We retrospectively reviewed all patients surgically treated for a lower-extremity condition who were enrolled in our U-COSMOS outcomes pathway. We assessed pre-operative BRS, as well as PROMIS Physical Function (PF) Computer Adaptive Test (CAT), PROMISE Pain Interference (PI) CAT, PROMISE Depression (D) CAT, and Global Mental Health (GMH) Short Form, which are collected pre-operatively and at 3-, 6-, 12-, and 24-months post-operatively. The longest follow-up outcome available was used for each patient. We used a BRS cutoff of <3 (lower resilience, LR), 3-3.9 (intermediate resilience, IR), and >=4 (high resilience, HR) to create three cohorts. Differences in outcomes between the three BRS groups were determined non-parametrically using a Kruskal–Wallis one-way analysis of variance.

Results

Patients with at least one paired baseline and follow-up outcome were included for analysis (n = 1492, average follow-up 219 days). 113 were categorized as LR (7.5%), 536 as IR (35.9%), and 843 as HR (56.5%). Assessing the general patient population, LR patients had significantly lower pre- and post-operative physical function (p < 0.001) and higher pain interference (p < 0.001) than IR and HR groups.
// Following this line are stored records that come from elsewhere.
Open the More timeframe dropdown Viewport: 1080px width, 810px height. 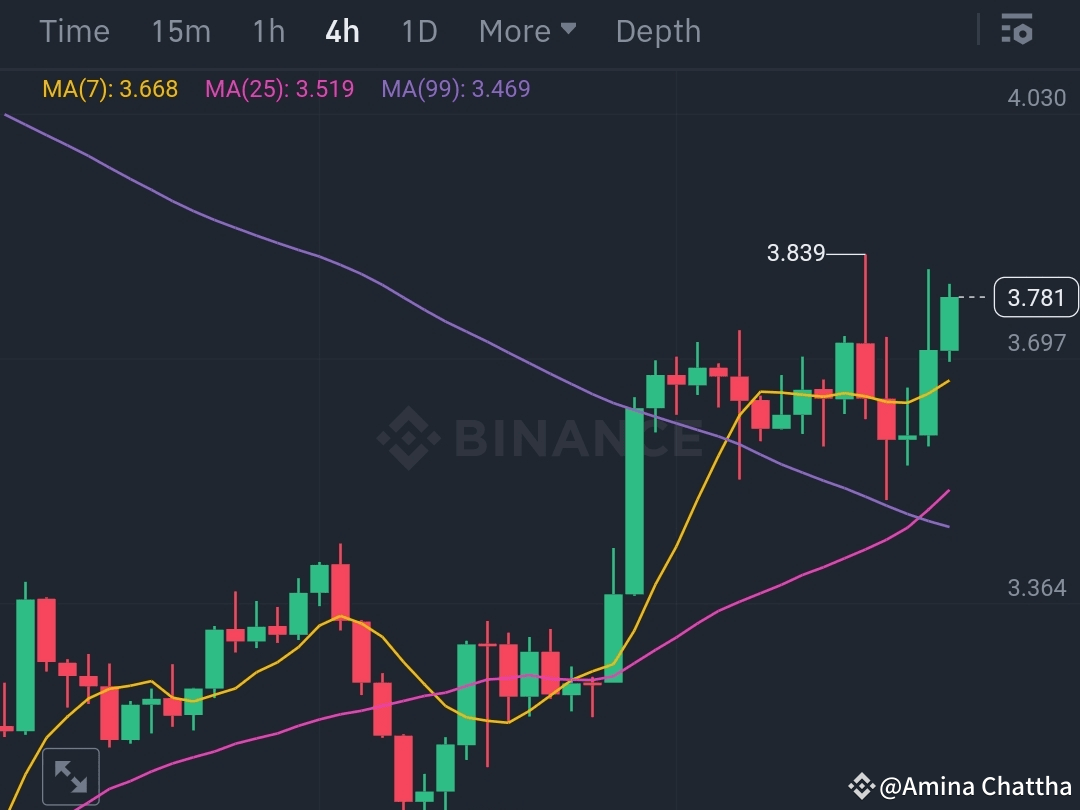(514, 31)
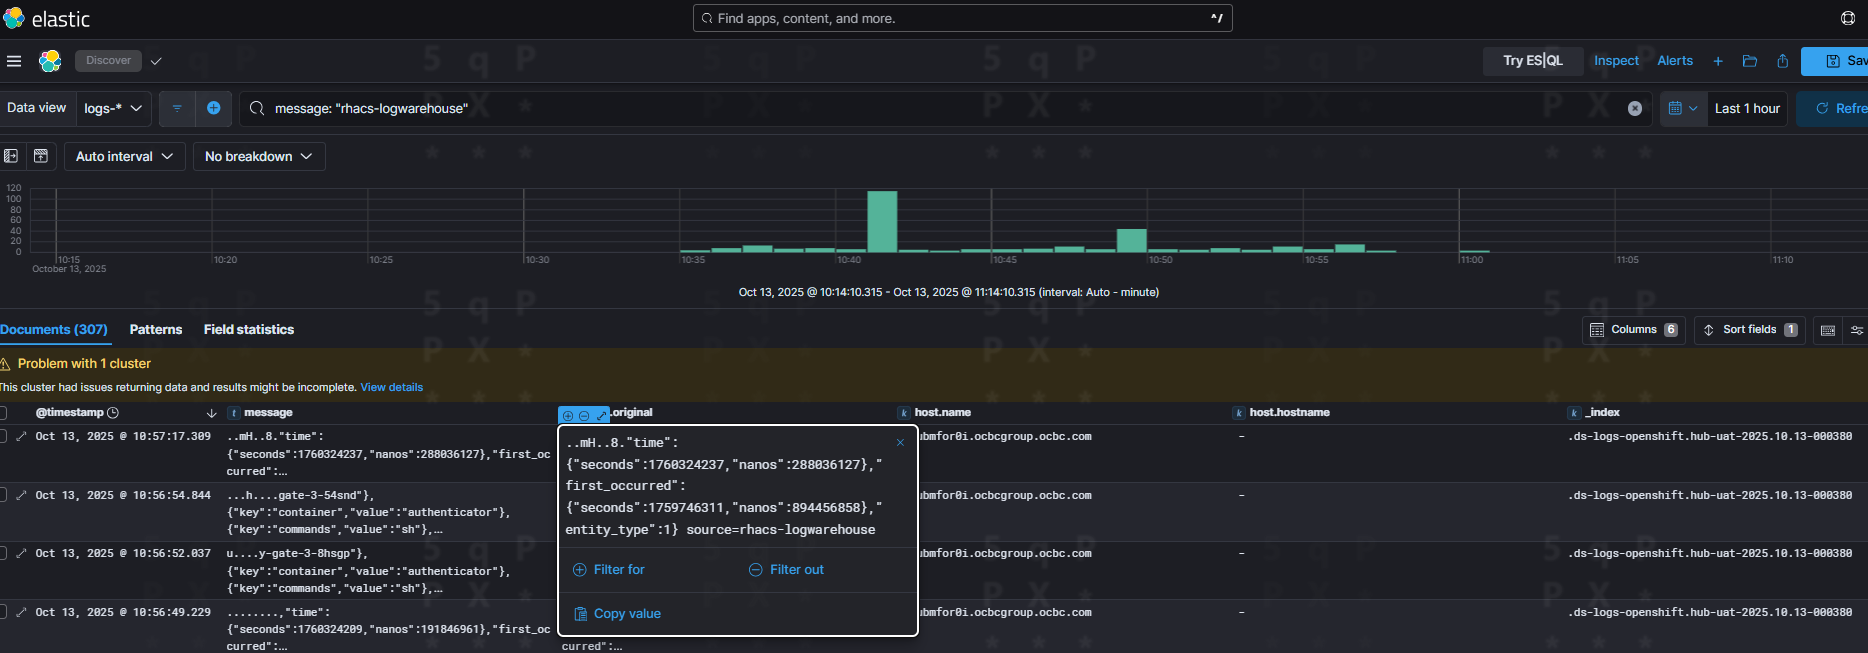Open the View details link
The width and height of the screenshot is (1868, 653).
[392, 387]
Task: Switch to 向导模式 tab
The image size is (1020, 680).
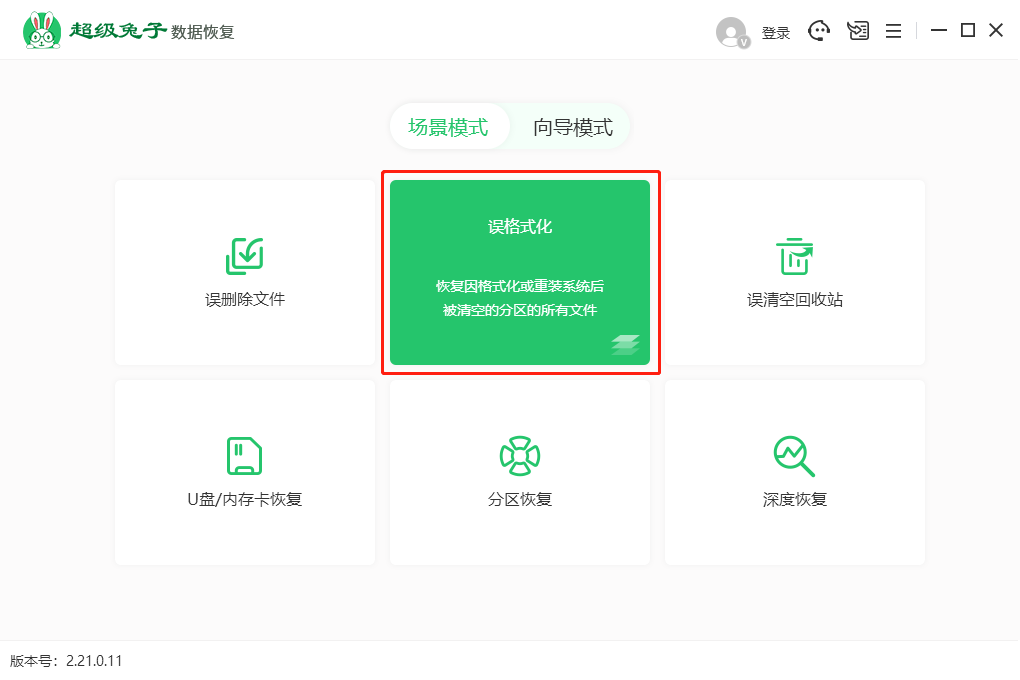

Mental health outcomes, such as PROMIS D and GMH, were also lower among LR patients. Comparing cohorts based on condition, only 2% of patients treated for an Achilles rupture report LR, compared to 6% and 8.9% of patients treated for an ankle fracture or reconstruction/arthritis-related condition such as TAA, respectively. In all three groups, LR patients report lower physical function than IR and HR patients in the same cohort.

Conclusion

Assessing patients surgically treated for lower-extremity conditions, we found that there are significant differences in pre- and post-operative mental and physical health domains based on BRS score. We also found that the proportion of patients with a lower pre-operative BRS score changes among different surgical procedures. Patients treated for an Achilles rupture, which most commonly occurs in sports-related injury, report high BRS values. Patients treated for reconstruction or arthritis-related conditions report lower BRS values on average. Our data suggests an interdependent relationship between BRS scores and orthopedic outcomes – while BRS may be predictive of physical function outcomes, it may also be reflective of pre-operative diagnosis severity and patient demographics.